Reproduce each of the following entries word for word, without changing anything.

======

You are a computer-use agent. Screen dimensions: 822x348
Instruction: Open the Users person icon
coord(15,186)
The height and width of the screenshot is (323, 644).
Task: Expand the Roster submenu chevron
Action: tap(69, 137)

======

__Solution to the exercise__.
You are a computer-use agent. Screen dimensions: 822x348
Instruction: Open the Users person icon
coord(15,186)
The height and width of the screenshot is (323, 644).
Task: Expand the Roster submenu chevron
Action: tap(69, 137)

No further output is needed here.